*PROMPT*.
What lines in the records below include the word "Given"? Return each one.

Stored dataset items
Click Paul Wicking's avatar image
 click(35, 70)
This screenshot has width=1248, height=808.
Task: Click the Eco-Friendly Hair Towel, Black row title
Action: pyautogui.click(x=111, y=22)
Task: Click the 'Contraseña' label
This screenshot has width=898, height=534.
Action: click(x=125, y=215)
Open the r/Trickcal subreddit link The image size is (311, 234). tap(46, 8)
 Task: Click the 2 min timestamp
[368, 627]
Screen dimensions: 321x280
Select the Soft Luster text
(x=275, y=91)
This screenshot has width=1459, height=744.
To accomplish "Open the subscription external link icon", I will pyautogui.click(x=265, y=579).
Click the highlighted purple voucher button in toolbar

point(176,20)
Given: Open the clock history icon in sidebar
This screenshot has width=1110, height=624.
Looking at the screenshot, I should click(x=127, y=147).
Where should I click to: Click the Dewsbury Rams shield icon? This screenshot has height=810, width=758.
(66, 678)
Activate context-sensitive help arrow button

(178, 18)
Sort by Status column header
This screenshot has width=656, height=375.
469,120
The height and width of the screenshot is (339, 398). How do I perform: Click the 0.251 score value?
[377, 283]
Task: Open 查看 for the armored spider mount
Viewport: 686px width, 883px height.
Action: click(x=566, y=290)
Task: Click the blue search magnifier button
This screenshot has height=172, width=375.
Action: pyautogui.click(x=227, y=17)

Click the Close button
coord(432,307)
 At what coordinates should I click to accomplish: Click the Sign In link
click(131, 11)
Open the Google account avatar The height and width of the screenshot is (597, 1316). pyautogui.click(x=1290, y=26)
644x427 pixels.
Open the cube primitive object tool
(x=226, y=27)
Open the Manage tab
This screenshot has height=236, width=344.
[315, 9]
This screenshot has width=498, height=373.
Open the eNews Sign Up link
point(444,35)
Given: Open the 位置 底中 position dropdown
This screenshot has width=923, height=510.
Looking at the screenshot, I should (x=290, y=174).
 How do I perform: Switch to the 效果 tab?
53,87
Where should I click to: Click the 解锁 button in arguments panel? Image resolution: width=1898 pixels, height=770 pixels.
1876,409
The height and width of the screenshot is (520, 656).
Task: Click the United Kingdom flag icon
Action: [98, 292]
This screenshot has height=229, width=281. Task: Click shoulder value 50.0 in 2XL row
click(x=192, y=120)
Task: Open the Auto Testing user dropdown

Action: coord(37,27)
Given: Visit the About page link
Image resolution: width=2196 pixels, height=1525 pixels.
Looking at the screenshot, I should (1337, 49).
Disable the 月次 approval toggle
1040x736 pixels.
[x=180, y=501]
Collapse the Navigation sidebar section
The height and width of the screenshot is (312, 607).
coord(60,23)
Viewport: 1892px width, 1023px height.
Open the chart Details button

*RESULT BELOW*.
Given: Open the clock history icon in sidebar
Given: Open the 位置 底中 position dropdown
Given: Visit the About page link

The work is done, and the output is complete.